A distribuidora de energia Energisa Tocantins anunciou a previsão de um aporte de cerca de R$ 700 milhões para o ano de 2026, com foco em obras de expansão, modernização e manutenção da rede elétrica em áreas urbanas e rurais do estado.
O planejamento é divulgado em um cenário de temperaturas elevadas, estiagem severa e aumento do risco de queimadas florestais na região do Cerrado, fatores que elevam a pressão sobre o sistema de distribuição.
De acordo com as informações institucionais do Relatório de Sustentabilidade 2025 da companhia, a estratégia para tentar reduzir as quedas de energia envolve o uso de ferramentas como monitoramento por satélites, vistorias com drones e sistemas automatizados de controle remoto para detectar falhas com maior agilidade.
A empresa informou que os indicadores que medem a duração e a frequência das interrupções do fornecimento de eletricidade no ano anterior ficaram abaixo dos limites máximos tolerados pela Agência Nacional de Energia Elétrica (Aneel), órgão regulador do setor.

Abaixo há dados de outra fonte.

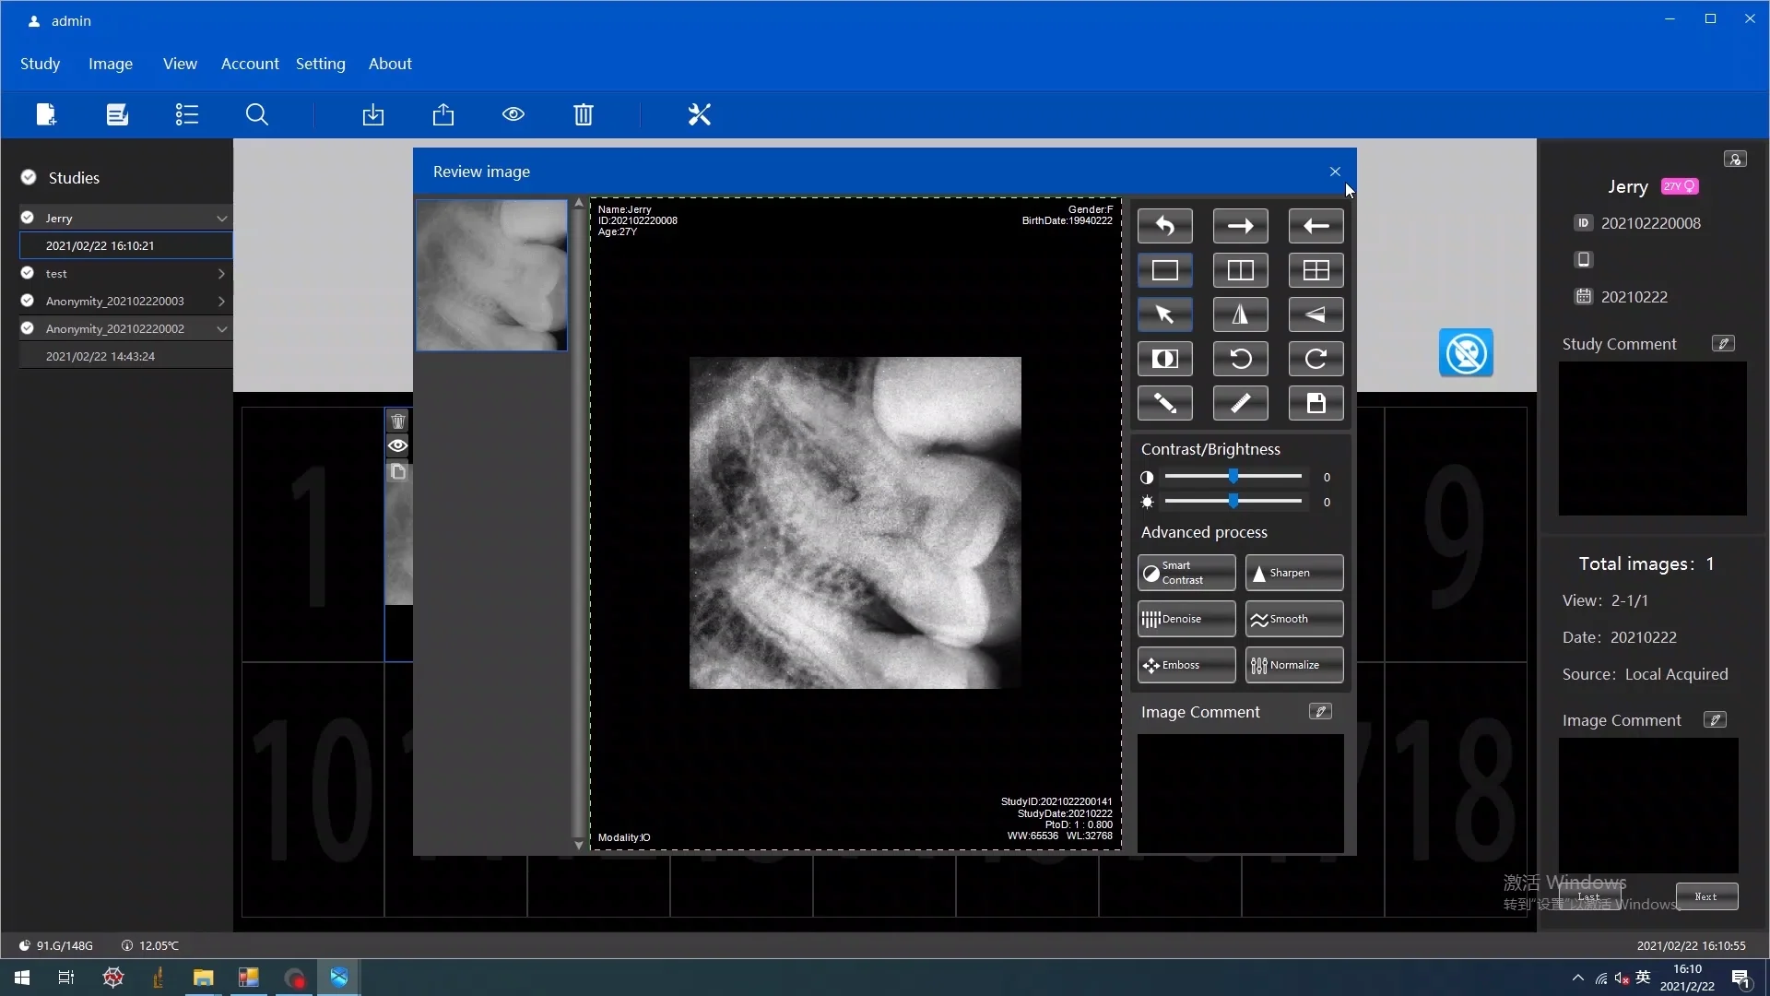Image resolution: width=1770 pixels, height=996 pixels.
Task: Expand the Anonymity_202102220003 study
Action: point(221,302)
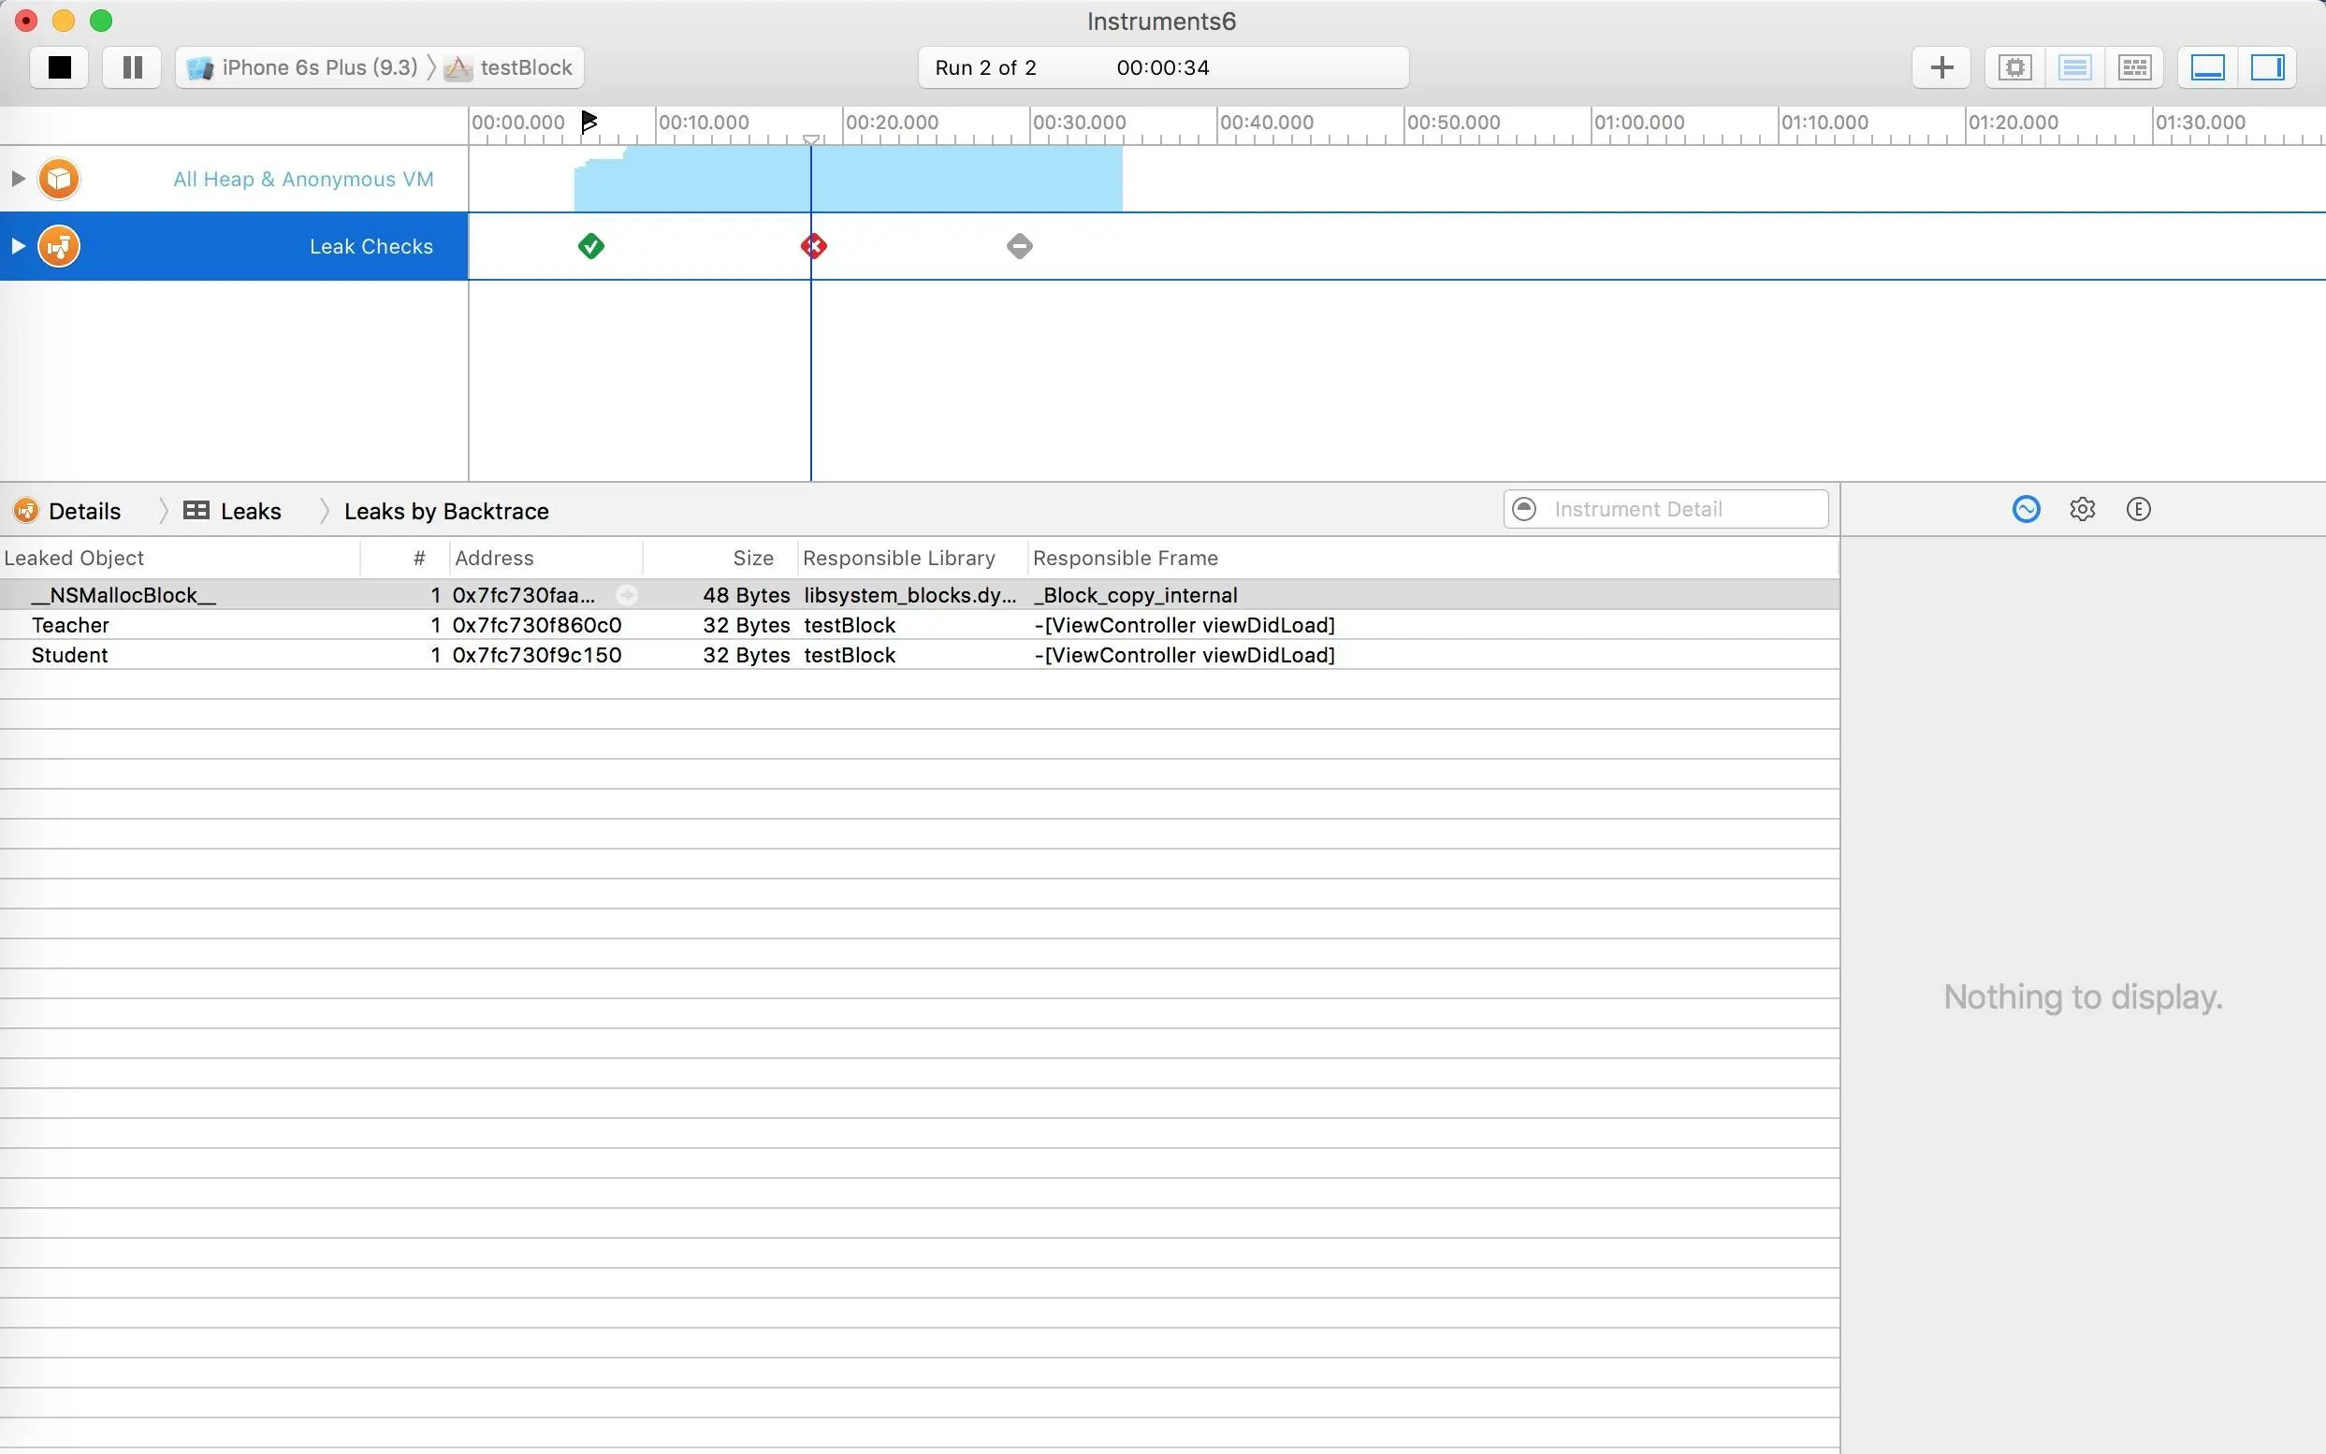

Planos de contingência e monitoramento da vegetação
O plano operacional para mitigar as falhas causadas por fatores ambientais abrange o manejo preventivo de galhos e árvores localizados próximos aos cabos de alta e baixa tensão, o acompanhamento das frentes de calor e a execução de protocolos de resposta rápida para casos de incêndios que atinjam as faixas de servidão das linhas de transmissão.
“O monitoramento permanente permite identificar riscos com antecedência, agilizar a atuação das equipes e reduzir impactos no fornecimento de energia”, pontuou Alberto Cunha, diretor técnico-comercial da Energisa Tocantins, ao detalhar as ações de contingência para os períodos de seca prolongada e vendavais.